The lines needed are those below that contain the word "will"; copy each one.

(SUPPLIED MATERIAL Opens)

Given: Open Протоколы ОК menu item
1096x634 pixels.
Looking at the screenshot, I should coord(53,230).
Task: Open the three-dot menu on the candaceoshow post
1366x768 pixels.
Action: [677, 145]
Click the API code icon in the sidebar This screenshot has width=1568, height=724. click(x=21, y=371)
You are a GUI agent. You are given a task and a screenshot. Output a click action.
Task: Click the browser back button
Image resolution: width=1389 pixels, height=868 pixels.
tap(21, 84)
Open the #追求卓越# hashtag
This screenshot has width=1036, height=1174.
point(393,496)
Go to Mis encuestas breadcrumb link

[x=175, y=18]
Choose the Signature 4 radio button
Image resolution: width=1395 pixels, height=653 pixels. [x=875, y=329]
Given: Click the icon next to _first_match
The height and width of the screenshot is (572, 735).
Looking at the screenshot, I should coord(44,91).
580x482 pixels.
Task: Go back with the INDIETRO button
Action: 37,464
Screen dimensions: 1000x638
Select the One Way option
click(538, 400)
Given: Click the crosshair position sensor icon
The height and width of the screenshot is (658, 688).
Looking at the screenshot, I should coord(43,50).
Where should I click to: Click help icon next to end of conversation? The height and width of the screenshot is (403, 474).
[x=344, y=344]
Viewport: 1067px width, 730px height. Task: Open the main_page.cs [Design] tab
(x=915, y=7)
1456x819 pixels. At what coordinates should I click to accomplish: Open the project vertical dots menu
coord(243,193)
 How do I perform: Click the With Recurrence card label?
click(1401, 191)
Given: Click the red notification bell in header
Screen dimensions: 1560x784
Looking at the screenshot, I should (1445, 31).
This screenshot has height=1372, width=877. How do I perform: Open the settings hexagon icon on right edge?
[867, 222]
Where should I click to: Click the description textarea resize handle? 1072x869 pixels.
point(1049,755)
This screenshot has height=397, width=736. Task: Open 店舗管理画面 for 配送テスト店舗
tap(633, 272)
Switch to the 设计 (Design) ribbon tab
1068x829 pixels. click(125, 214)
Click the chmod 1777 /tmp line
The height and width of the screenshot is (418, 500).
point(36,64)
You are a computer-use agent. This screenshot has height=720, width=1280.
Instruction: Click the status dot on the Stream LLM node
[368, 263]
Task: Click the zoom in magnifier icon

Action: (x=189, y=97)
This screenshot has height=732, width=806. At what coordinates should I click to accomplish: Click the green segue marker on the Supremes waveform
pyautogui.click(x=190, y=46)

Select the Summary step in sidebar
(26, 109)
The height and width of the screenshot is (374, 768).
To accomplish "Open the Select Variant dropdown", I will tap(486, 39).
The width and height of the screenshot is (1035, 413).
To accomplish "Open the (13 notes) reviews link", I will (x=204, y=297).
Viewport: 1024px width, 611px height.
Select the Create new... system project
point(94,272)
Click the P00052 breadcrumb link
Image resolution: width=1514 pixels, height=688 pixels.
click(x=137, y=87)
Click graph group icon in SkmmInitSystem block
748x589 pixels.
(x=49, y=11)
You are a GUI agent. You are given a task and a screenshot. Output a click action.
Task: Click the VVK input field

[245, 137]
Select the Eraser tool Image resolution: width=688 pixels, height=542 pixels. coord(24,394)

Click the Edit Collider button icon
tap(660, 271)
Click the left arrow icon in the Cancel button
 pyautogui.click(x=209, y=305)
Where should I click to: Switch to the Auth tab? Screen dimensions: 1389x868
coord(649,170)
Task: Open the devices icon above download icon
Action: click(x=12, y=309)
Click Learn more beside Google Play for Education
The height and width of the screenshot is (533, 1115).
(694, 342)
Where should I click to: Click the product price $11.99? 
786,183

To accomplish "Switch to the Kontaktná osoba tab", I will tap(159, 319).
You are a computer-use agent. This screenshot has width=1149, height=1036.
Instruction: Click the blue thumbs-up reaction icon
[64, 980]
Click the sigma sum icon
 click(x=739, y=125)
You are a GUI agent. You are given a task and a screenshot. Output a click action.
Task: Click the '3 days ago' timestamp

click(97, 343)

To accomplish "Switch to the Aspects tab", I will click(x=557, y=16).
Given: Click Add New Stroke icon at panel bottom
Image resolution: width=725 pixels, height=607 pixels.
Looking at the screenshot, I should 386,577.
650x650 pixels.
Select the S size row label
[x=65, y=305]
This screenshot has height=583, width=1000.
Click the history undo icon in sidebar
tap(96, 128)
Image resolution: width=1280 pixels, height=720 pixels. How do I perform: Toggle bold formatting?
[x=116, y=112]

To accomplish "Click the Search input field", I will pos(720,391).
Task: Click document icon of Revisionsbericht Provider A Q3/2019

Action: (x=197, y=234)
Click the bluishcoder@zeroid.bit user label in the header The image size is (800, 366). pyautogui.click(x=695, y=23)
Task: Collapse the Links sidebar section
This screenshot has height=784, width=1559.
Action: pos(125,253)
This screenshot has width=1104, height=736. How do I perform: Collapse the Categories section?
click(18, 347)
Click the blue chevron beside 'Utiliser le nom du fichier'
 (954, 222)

(SUPPLIED MATERIAL Closes)

● **SOLUTION FOR THIS EXERCISE**
To accomplish "Open the Select Variant dropdown", I will tap(486, 39).
To accomplish "Open the (13 notes) reviews link", I will (x=204, y=297).
To accomplish "Switch to the Kontaktná osoba tab", I will tap(159, 319).
To accomplish "Switch to the Aspects tab", I will click(x=557, y=16).
To accomplish "Click the Search input field", I will pos(720,391).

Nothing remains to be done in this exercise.